The different forms of fruit, and also of vegetables, owe their great value to the fact that they possess powerful anti-scorbutic properties. It will be best and simplest to define the word “anti-scorbutic” as “good against the scurvy.” This latter disease is notably dependent on a want of fresh fruit and vegetables in the dietary, and consequently is more often observed amongst sailors; and though accessory conditions, such as great privations, bad provisions, or unhealthy surroundings, may predispose to it, yet that which essentially produces it is the deficiency of the former articles from the food. At the present time it is not nearly so frequently seen, since, according to the mercantile marine regulations, subject to legislative enactments passed in 1867, in lieu of vegetables, one ounce of lime juice, sweetened with the same quantity of sugar, must be served out to each man daily.

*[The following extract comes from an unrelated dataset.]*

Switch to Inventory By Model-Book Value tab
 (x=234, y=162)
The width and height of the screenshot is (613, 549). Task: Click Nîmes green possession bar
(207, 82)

In scurvy there is some great change effected in the blood, and it is as well to refer briefly to the characters possessed by the latter. The blood as it exists in the body is a red alkaline fluid, having a saltish taste and possessing quite a noticeable odour. It consists of minute bodies, the corpuscles, immersed in a liquid, the liquor SANGUINIS. Salts also enter into its composition, and include the chlorides of potash and soda; the phosphates of lime, magnesia,-and soda; the sulphate of potash, and free soda. Of these the salts of soda predominate, and the chloride—that is, common salt—is usually in excess of all the others. The uses of these salts in the blood are to supply the different tissues with the salts they respectively require, to take part in maintaining the proper specific gravity and alkaline character of the blood, and to prevent any changes going on within it.
In scurvy, as mentioned before, the blood seems to undergo some great change, and there are accumulations of it beneath the skin. The gums become spongy, bleeding on the slightest touch, and the teeth frequently loosen. Blood often flows from the mouth and nose, or is vomited from the stomach, or is passed through the bowels. Dr. Garrod advanced the view that scurvy was dependent on a deficiency of potash in the stem, and that vegetables which contained potash supplied the want. It is questionable, however, whether the disease is due to this fact alone, since beef tea, which contains a good deal of potash, may be given freely to a scorbutic patient, yet he fails to recover till proper anti-scorbutic diet is supplied. Dr. Ralfe found by experiments that when acids are injected into the blood, or an excess of acid salts administered, the same changes occur in the blood as in scurvy. Hence he supposes that the latter disease is caused by a decrease in the alkalinity of the blood, which results from the absence of fruit and vegetables from the food.